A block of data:
● ● ● ● ●
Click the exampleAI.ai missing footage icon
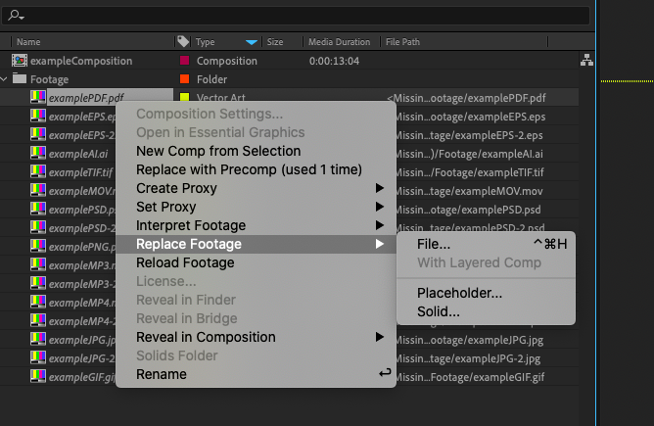654x426 pixels. pyautogui.click(x=38, y=153)
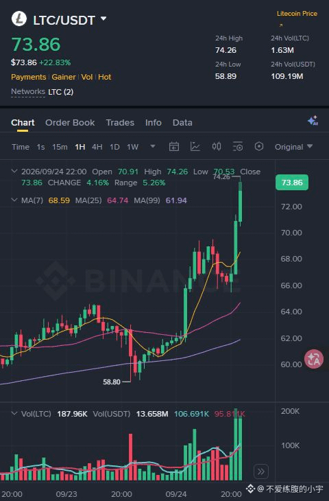
Task: Click the Litecoin logo icon
Action: pyautogui.click(x=19, y=19)
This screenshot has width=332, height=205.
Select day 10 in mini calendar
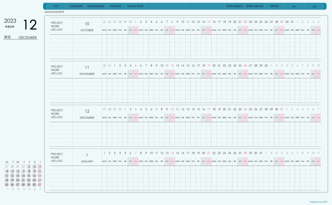click(x=40, y=171)
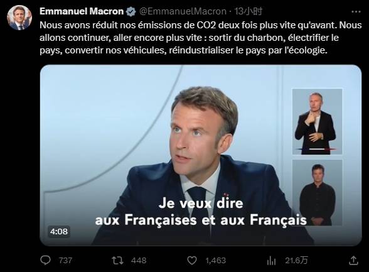The width and height of the screenshot is (369, 272).
Task: Open the tweet author's profile avatar
Action: coord(19,18)
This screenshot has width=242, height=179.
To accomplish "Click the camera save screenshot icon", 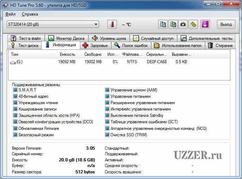I will 183,24.
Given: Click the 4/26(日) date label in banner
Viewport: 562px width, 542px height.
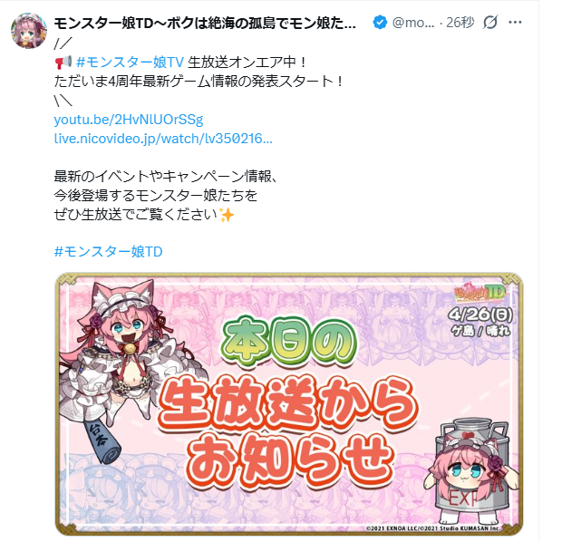Looking at the screenshot, I should (480, 315).
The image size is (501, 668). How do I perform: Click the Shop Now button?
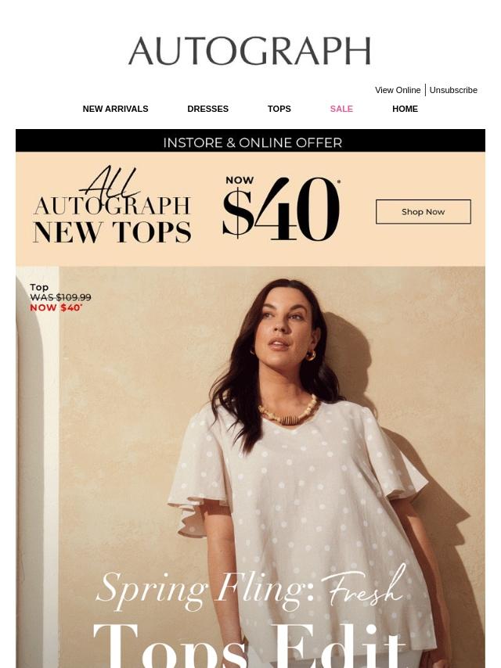click(424, 212)
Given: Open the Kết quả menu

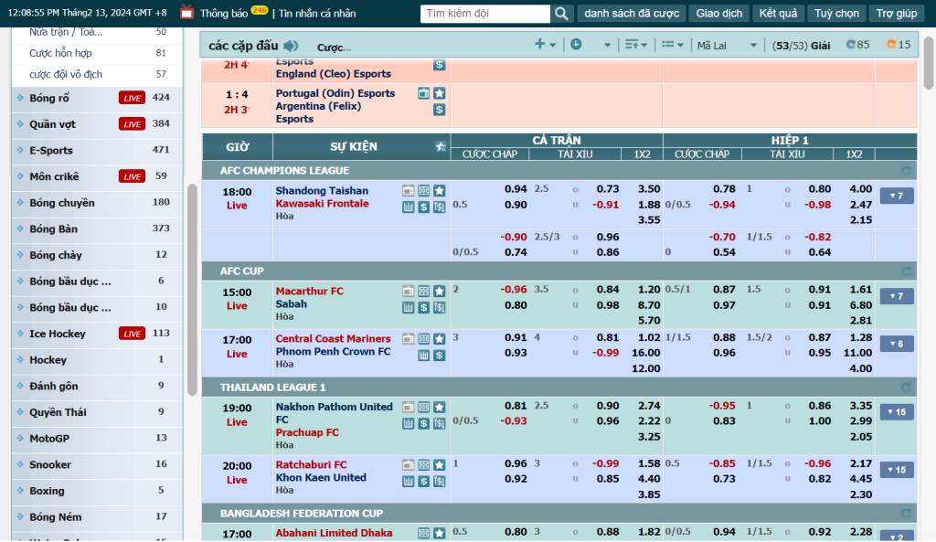Looking at the screenshot, I should point(778,14).
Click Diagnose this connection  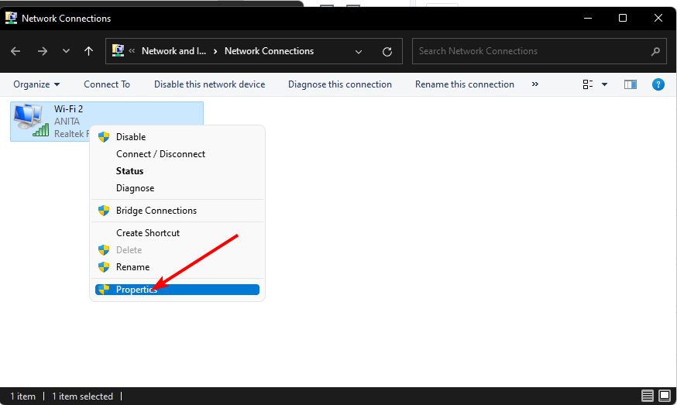click(339, 84)
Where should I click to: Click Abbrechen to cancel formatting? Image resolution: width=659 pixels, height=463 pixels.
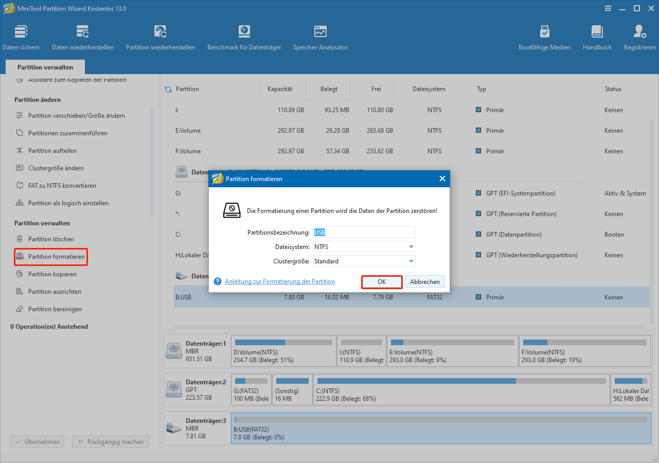click(x=424, y=282)
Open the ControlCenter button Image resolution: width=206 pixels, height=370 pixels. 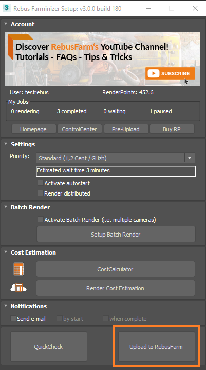point(80,129)
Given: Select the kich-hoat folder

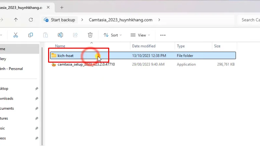Looking at the screenshot, I should (66, 55).
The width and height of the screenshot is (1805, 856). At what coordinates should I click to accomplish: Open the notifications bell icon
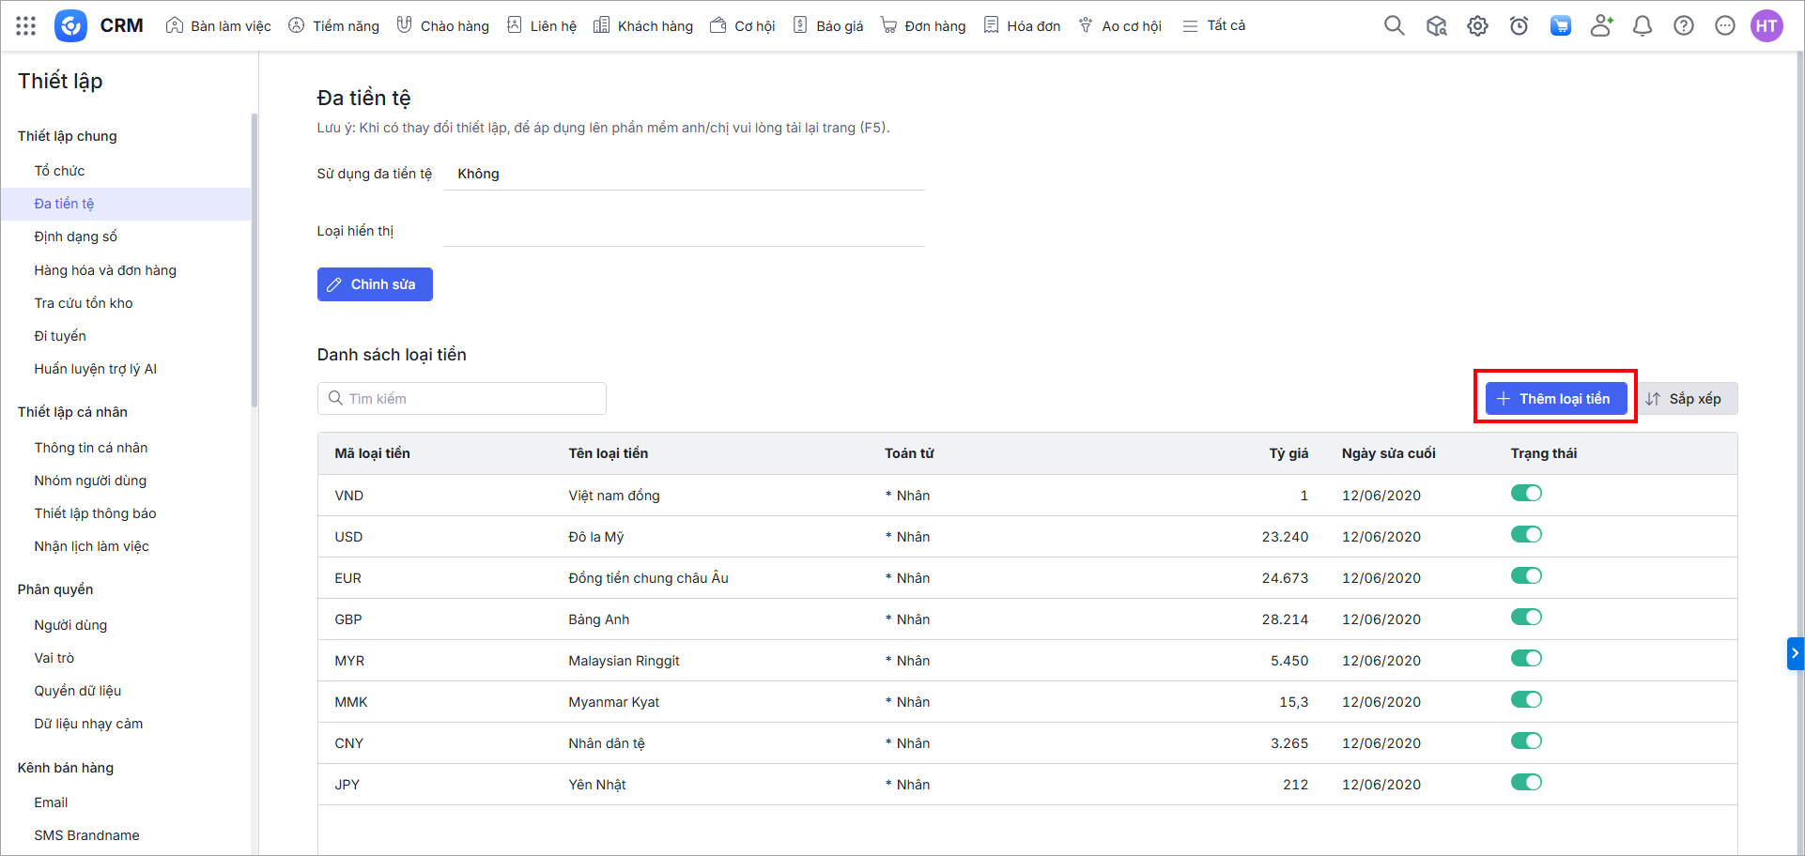(x=1643, y=26)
● ● ● ● ●
▶ **PROBLEM TO WORK ON**:
Reproduce the listing from its beginning up to and including the line containing "Action: coord(19,18)", substituting "small calendar" for "mini calendar" and leaving everything else unchanged. Omit the pictures.

▶ **THE SOLUTION**:
Click the exampleAI.ai missing footage icon
654x426 pixels. pyautogui.click(x=38, y=153)
Task: Click the Litecoin logo icon
Action: pyautogui.click(x=19, y=19)
This screenshot has width=332, height=205.
Select day 10 in small calendar
click(x=40, y=171)
The width and height of the screenshot is (369, 272).
Task: Open the tweet author's profile avatar
Action: coord(19,18)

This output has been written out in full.